◆ **What to work on**:
Return only the lines running from the top of the entries to the line with "Privacy Policy (167, 2224)", inclusive, exactly as written.

Dataset entries
───

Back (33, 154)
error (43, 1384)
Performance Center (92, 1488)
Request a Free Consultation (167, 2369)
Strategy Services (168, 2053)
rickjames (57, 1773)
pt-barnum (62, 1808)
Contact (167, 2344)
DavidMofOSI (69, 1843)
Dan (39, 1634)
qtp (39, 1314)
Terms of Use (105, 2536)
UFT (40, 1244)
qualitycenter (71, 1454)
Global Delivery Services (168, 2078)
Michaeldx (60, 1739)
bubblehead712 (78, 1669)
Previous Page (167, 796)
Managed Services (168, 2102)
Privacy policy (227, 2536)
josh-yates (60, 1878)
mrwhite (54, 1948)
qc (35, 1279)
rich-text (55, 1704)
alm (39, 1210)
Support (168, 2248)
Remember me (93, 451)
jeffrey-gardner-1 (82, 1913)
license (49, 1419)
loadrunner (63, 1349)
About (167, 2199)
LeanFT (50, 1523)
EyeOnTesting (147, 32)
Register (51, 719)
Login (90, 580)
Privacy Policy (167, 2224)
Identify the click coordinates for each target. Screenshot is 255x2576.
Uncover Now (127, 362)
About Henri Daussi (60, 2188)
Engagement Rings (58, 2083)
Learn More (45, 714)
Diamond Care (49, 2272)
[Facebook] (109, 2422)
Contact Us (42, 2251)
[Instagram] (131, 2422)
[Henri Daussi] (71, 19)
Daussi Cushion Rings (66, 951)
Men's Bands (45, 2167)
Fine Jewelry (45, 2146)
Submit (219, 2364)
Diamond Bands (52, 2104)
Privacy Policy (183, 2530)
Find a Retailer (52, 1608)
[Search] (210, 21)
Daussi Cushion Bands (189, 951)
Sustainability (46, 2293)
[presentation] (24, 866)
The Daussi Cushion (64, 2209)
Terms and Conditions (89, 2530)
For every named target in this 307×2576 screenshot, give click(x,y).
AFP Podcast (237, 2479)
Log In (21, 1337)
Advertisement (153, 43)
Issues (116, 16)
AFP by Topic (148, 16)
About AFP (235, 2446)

───

◆ **Your solution**:
Back (33, 154)
error (43, 1384)
Performance Center (92, 1488)
Request a Free Consultation (167, 2369)
Strategy Services (168, 2053)
rickjames (57, 1773)
pt-barnum (62, 1808)
Contact (167, 2344)
DavidMofOSI (69, 1843)
Dan (39, 1634)
qtp (39, 1314)
Terms of Use (105, 2536)
UFT (40, 1244)
qualitycenter (71, 1454)
Global Delivery Services (168, 2078)
Michaeldx (60, 1739)
bubblehead712 (78, 1669)
Previous Page (167, 796)
Managed Services (168, 2102)
Privacy policy (227, 2536)
josh-yates (60, 1878)
mrwhite (54, 1948)
qc (35, 1279)
rich-text (55, 1704)
alm (39, 1210)
Support (168, 2248)
Remember me (93, 451)
jeffrey-gardner-1 (82, 1913)
license (49, 1419)
loadrunner (63, 1349)
About (167, 2199)
LeanFT (50, 1523)
EyeOnTesting (147, 32)
Register (51, 719)
Login (90, 580)
Privacy Policy (167, 2224)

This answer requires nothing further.